In another interview, Garlasco said he was responsible for up to 50 other air strikes — none of which killed anyone on the target list but which accounted for several hundred civilian deaths."
There's more:
"In June 2006, Garlasco had alleged that an explosion on a Gaza beach that killed seven people had been caused by Israeli shelling. However, after seeing the details of an Israeli army investigation that closely examined the relevant ballistics and blast patterns, he subsequently told the Jerusalem Post that he had been wrong and that the deaths were probably caused by an unexploded munition in the sand. But this went down badly at Human Rights Watch HQ in New York, and the admission was retracted by an HRW press release the next day."
Whilst that reflects worse on HRW than Garlasco himself, the fact that he made the allegation in the first place without an investigation or evidence is very telling.
If all that is not controversial enough, the deputy of HRW's Middle East department, Joe Stork, 
"was a radical leftist who put out a magazine in the 1970s that praised the murder of Israeli athletes at the Munich Olympics. In 1976 he attended an anti-Zionist conference in Baghdad hosted by the Iraqi dictator Saddam Hussein."
Although those may be things he regrets now,
"when Stork was hired by HRW in 1996 he had never worked for a human-rights group, had never held an academic position, and had a history of anti-Israel activism."
Other staff in HRW's Middle East department are also known activists, including one from the extremist "Electronic Intifada".
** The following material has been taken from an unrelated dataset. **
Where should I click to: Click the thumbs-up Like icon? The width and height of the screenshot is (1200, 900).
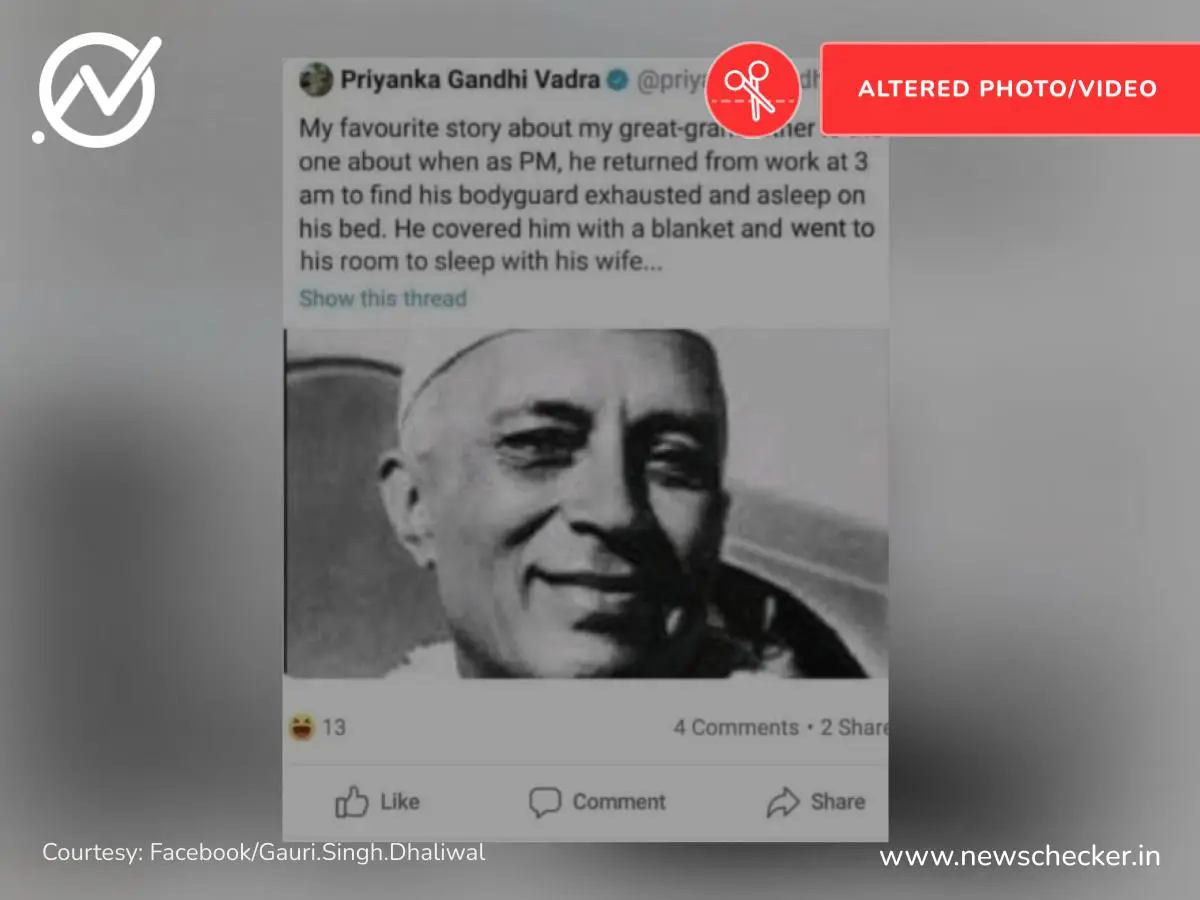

It is not shocking then, that HRW's UK equivalent Amnesty International, has also had it's share of scandal when one of it's staff was sacked for criticising it's links with, even support for, Islamic extremists.
These scandals together with HRW's reaction to them - and which can be applied to Amnesty too, "has revealed an organisation that does not always practice the transparency, tolerance and accountability it urges on others." 
Hypocritical, and biased. No wonder their reports can be so easily dismissed.